As a Protestant ecclesiastical centre the town was revived under Christopher Hampton. In 1622 the cathedral was described as follows:

The cathedral church of Armagh which was ruined and the steeple thrown down by Shane O’Neale, the steeple built the south and northside walls with fair windows, the south and north isles roof ’d and platform’d upon both sides of the church, and the great bell cast by the lo: primate.

The archbishop was non-resident, though he had a house in Armagh, but the dean was not an absentee and a chapter and vicars choral were organised. However, the ruins of the institutions of the old dispensation remained in the town and Thomas Chambers lived in the abbey. Possibilities of restoration must have been in mind in 1641 and, on the evidence of the 1630 muster book, the inhabitants were ill-equipped to meet a military challenge. Although apparently the only group in the county to muster a drummer (one James Moody), no more than forty-nine men were, in any way, armed.

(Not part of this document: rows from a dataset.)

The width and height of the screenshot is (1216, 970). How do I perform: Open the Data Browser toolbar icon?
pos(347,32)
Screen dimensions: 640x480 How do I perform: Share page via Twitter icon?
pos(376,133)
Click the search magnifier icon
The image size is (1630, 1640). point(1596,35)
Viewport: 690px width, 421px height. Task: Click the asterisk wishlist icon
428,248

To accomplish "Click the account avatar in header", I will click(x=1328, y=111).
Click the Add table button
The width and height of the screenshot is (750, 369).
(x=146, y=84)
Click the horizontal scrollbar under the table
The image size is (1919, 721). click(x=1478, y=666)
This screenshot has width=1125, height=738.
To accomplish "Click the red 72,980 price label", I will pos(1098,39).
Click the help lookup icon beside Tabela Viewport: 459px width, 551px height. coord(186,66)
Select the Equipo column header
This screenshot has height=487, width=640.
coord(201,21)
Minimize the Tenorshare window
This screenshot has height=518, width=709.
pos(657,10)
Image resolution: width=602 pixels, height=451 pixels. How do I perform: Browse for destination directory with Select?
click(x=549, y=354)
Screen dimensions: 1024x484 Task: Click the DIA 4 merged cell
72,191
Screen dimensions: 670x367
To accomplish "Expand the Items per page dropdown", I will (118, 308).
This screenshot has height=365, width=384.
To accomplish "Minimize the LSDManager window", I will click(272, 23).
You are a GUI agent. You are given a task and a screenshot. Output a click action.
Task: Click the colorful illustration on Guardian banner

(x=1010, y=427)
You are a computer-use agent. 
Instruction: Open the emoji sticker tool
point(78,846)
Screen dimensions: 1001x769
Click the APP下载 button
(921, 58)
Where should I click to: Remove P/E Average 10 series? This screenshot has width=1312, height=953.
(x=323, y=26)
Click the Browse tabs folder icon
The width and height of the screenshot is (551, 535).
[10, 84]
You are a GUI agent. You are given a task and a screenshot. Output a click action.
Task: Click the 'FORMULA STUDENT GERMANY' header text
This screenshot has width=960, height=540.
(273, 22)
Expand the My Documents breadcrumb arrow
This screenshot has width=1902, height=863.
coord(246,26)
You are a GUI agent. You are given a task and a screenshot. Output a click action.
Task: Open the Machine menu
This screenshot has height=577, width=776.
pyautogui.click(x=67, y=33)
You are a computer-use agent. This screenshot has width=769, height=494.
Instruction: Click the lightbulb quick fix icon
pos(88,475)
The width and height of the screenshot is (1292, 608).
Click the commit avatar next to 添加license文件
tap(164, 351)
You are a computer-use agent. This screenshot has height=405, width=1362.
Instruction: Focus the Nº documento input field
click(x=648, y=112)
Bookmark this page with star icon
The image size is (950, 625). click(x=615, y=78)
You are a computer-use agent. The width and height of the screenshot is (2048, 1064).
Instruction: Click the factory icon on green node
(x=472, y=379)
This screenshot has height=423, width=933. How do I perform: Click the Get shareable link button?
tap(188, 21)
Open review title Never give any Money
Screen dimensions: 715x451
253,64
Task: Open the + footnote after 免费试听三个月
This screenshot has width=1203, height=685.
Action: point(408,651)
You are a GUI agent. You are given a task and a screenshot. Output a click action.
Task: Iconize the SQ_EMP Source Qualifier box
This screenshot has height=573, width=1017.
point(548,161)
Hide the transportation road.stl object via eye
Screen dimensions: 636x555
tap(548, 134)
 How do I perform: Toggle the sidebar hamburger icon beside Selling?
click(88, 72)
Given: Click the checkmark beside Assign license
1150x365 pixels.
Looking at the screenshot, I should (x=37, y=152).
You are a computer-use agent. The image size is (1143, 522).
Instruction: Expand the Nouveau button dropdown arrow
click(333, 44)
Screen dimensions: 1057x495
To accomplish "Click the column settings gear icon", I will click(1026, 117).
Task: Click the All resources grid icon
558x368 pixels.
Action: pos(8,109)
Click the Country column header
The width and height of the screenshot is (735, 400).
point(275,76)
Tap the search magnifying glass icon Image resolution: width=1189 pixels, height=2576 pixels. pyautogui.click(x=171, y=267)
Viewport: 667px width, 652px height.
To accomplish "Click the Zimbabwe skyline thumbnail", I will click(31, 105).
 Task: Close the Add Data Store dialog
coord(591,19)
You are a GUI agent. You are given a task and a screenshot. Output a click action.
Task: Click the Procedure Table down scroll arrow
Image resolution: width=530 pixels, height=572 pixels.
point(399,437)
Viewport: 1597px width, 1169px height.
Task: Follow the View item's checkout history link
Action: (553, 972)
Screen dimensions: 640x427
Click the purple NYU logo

The role of the corporation remains entirely indistinct. In January 1611 the lord deputy and plantation commissioners ordered the town to be incorporated and ‘the Lord Prymate … dealt with-all to make estates to certaine burgesses’, but incorporation did not come until 1613. The first sovereign and two of the burgesses were relatives of the archbishop and most of the burgesses were resident in the town. One of them was Thomas Dawson. The corporation did not receive any grant of land. Fairs and markets, normal in plantation charters, were also not included. Its only source of income was from the right to hold a weekly court of record, with power to impose penalties of up to five marks. However, in practice, law and order in the town was maintained, perhaps exclusively, by the archbishop’s manor court, held before his seneschal. The episcopal landlord had been clearly unwilling to forgo any rights when the corporation was being established. It seems evident that the real source of authority within the town lay in the landlord and not the corporation.